Mots clés : Chevrolet Malibu, Économie, Automobile, États-Unis (pays)

photos source chevrolet
La Chevrolet Malibu 2008 est une réussite esthétique indéniable. Par ses courbes fluides et ses volumes harmonieux, elle se démarque de la banalité de ses rivales au design peu inspiré.

Allez! Une fois n'est pas coutume, commençons par la conclusion: la nouvelle Chevrolet Malibu 2008 est une excellente voiture, à la fois séduisante et confortable et dotée d'une mécanique raffinée. De plus, la Malibu est une réussite esthétique indéniable et elle est offerte à un prix très concurrentiel. Trouvez l'erreur... Au cours de la dernière décennie, rarement voyait-on des épithètes comme «excellente», «raffinée» ou «séduisante» accolés au nom de la Malibu, elle qui était devenue la championne des flottes de location.
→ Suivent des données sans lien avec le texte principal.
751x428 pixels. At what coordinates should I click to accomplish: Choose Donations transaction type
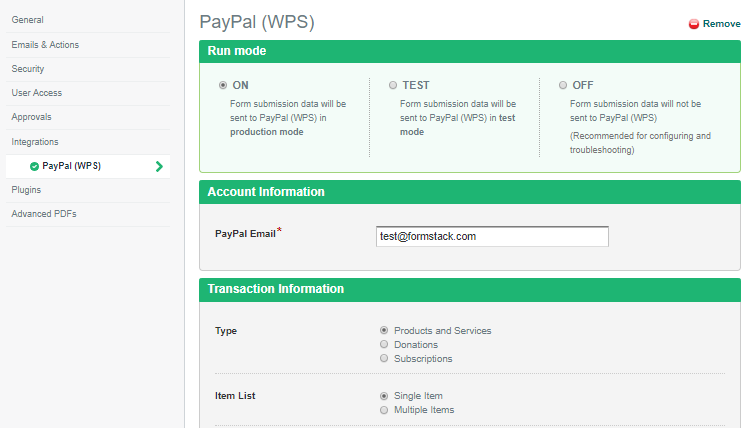[384, 344]
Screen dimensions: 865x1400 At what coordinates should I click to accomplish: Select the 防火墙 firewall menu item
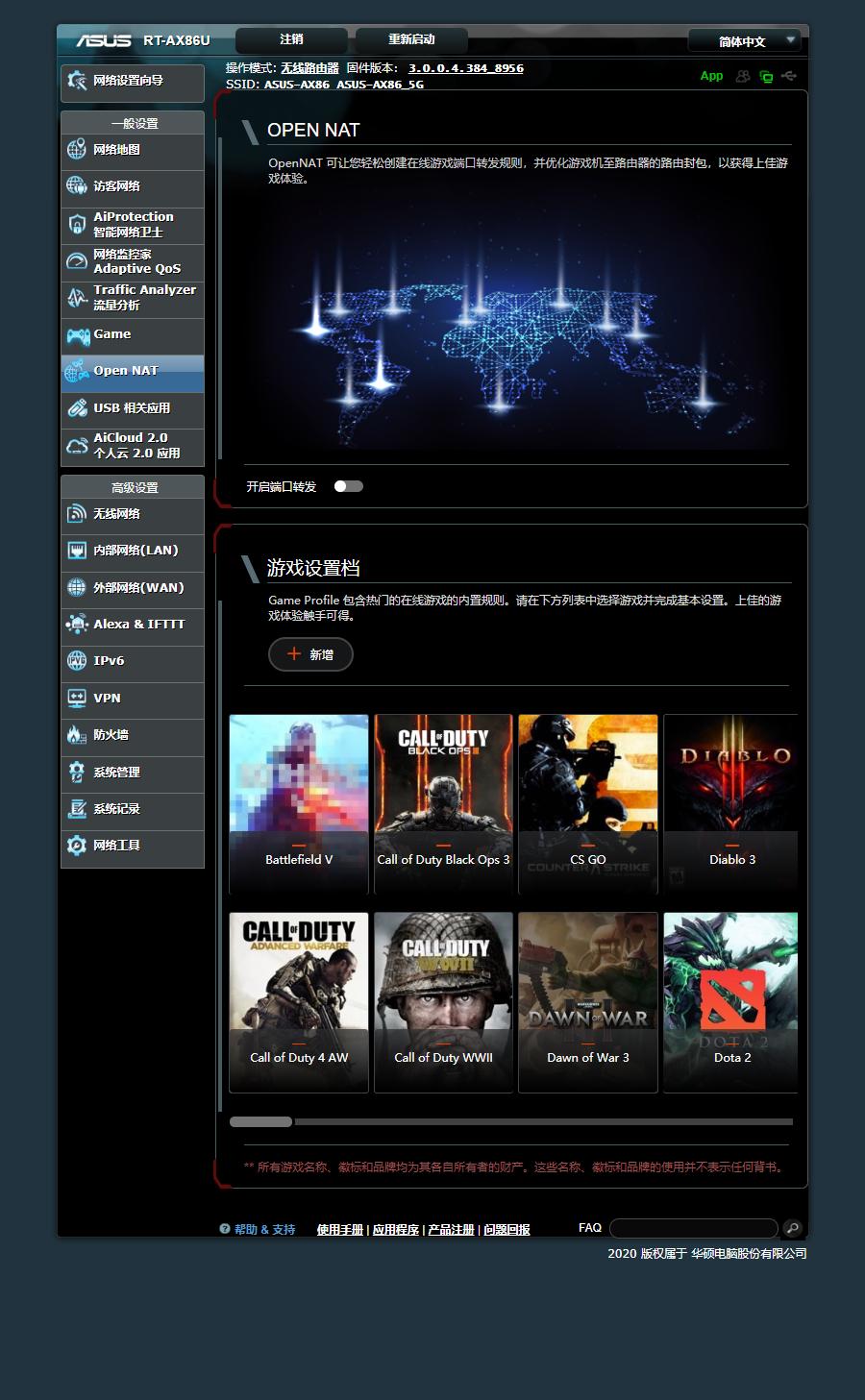point(132,736)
Habituellement vêtue d'une seyante robe «champagne consensuel métallisé» combinée à un habitacle couvert de simili velours beige antitache, la voiture était une sorte d'icône du nihilisme en matière d'automobile; un produit dont la platitude n'avait d'égal que sa fadeur. Cela, en plus d'incarner, presque à elle seule, l'incapacité des constructeurs américains à repousser les assauts des Japonais grugeant inexorablement leurs parts de marché chaque année.

C'était là une impasse dont Chevrolet devait se sortir pour relancer la Malibu, afin de regagner le terrain perdu en ravivant l'intérêt du public. Cela pour éviter l'écueil des ventes de flottes, une pratique qui est aussi nocive pour l'image d'un produit que pour sa valeur de revente à long terme. La Malibu 2008, tout comme sa proche cousine la Saturn Aura, est la résultante de ce que l'on nomme maintenant la «lutzification» de la gamme de General Motors. Ce sont deux automobiles dont la conception et le développement furent supervisés en totalité par Robert A. Lutz, arrivé chez GM en 2002 à titre de vice-président. Depuis, ce dernier a le mandat explicite de donner un sérieux coup de barre dans les orientations des produits, tout en faisant le grand ménage dans la culture de cette immense entreprise où les idées reçues et les processus sclérosés nuisaient souvent à la création de véhicules innovateurs, véritablement en phase avec les aspirations des consommateurs.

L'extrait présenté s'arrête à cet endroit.